The nearly six-year old Syrian political crisis has been producing a large number of refugees fleeing into the border towns of Gaziantep (Southern Turkey) and Halba (Northern Lebanon). As a consequence, these two urban settings have been reconfigured through new social networks formed by Syrian refugee newcomers, older date Syrian migrants, and citizen residents. In this framework, the sizeable presence of the international humanitarian apparatus assisting the refugees in border towns is changing local consumption cultures and leisure activities. Humanitarianism is here to be interpreted as a neoliberal force transforming local cultures and human geography in official states of emergency.In these increasingly hybrid social settings, the transformation of local, international, and refugee socio-cultural practices—traditions, habits, and public behavioral codes—is under-researched while able to unearth how the urban patterns of Gaziantep and Halba are presently changing. The qualitative exploration of fluid leisure and consumption cultures in international humanitarian settings will therefore be explored in order to elucidate institutional and human components of border urban change. This research aims to investigate how everyday practices change within and between local, migrant, and refugee communities in times of emergency and in response to neoliberal humanitarian policies and emerging cultures of everyday life arrangement.
4. Internal Displacement, (Re)-configuration of Gender Identity and Potential Link to Radicalization: The Case of Syrian Refugees in JordanAitemad Muhanna-Matar, London School of Economics Middle East Centre
With shortage of humanitarian aid provided to Syrian refugees in Jordan, many families have developed severe, as well as socially and culturally degrading, coping mechanisms to survive, including withdrawing children from school and sending them to work; early marriage for girls; and survival sex by adult women. These humiliating aspects of coping cause, and are partly caused by, a crisis of gender identity—both men and women are unable to fulfill their gender roles with dignity. This research attempts to explore how the degrading aspects of gender reconfiguration for family survival are emotionally and morally accommodated, and/or resisted, by both men and women, and if they trigger vulnerable men and women to radicalize, as a means of moral restoration based on Islamic ideology? Most gender literature on Syrian refugees focuses on the material aspect of coping, with insufficient attention given to the subjective effects of displacement and its resulting humanitarian crisis on gender identity and its reconfiguration.

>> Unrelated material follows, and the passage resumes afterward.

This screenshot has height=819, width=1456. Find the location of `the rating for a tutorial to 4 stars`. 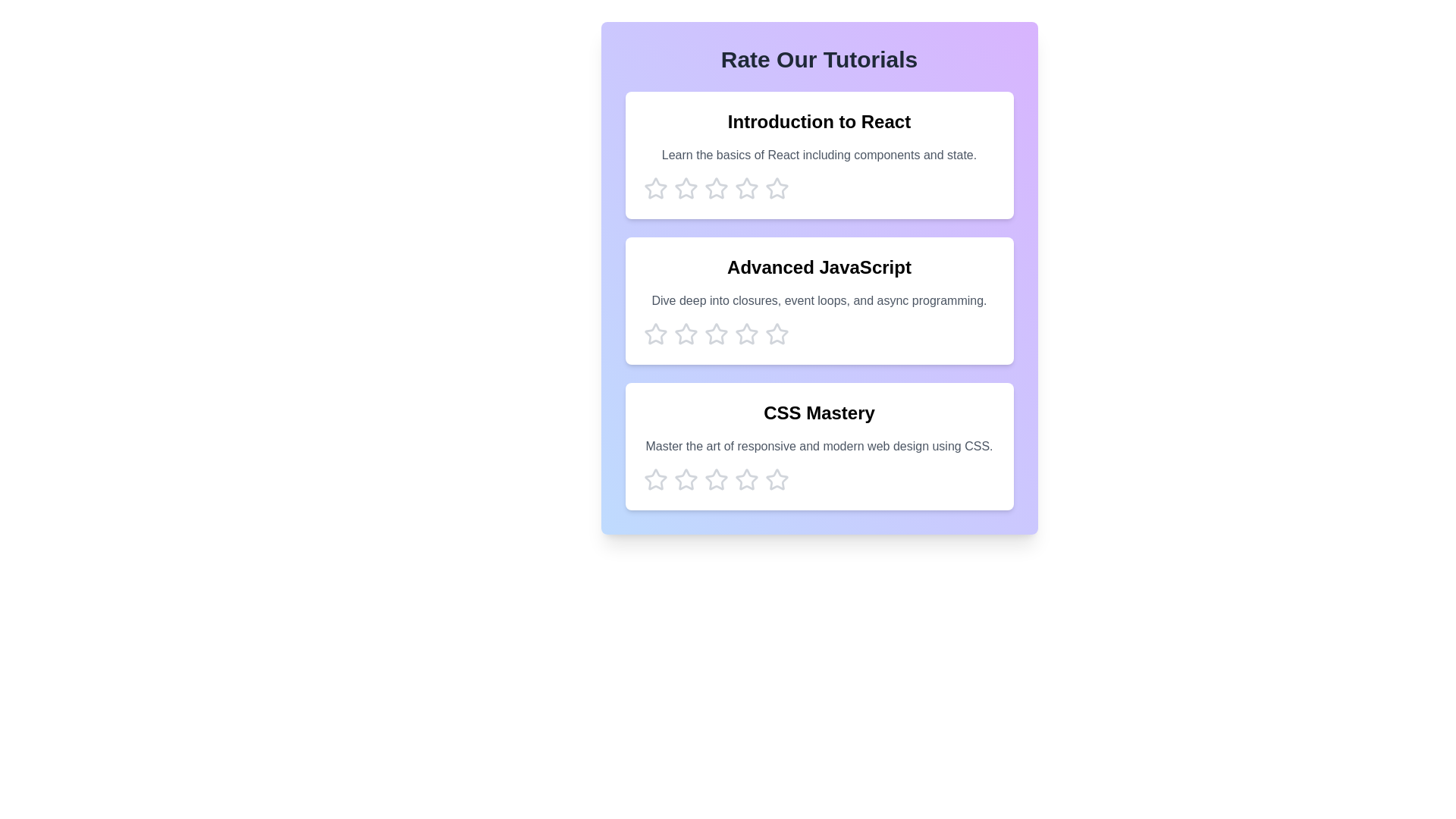

the rating for a tutorial to 4 stars is located at coordinates (746, 188).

5. Mobility, Displacement, and Forced Migration in Libya and TunisiaRicardo René Larémont, State University of New York at Binghamton; and Mostafa O. Attir, The Libyan Academy for Graduate Studies, Tripoli, Libya
This research project will examine mobility, displacement, and forced migration in Libya and Tunisia. Though significant work in recent years has studied the impact of trans-Mediterranean migration on Europe, little to no research has examined its effects on North Africa. This landmark study therefore seeks to address this lacuna by establishing foundational knowledge about the array of African and Middle Eastern migrants who have arrived in Libya and Tunisia. Though some of these migrants may attempt the dangerous crossing to Europe, many more choose—or are forced—to remain in these points of departure. In order to address the humanitarian tragedy and security risks that are currently unfolding in the region, then, both researchers and policymakers alike need to understand these migrants, their experiences, and the communities they have formed. Our project will use semi-structured, individual interviews and focus groups to obtain data regarding migrants’ motives for migration, aspirations, and living conditions in Libya and Tunisia. This data will, in turn, be published in academic and public policy articles and, eventually, the publication that will be produced by CIRS. This fieldwork is the initial phase of a long-term project that will have a wide-ranging impact on scholarly analyses and public policy regarding this issue.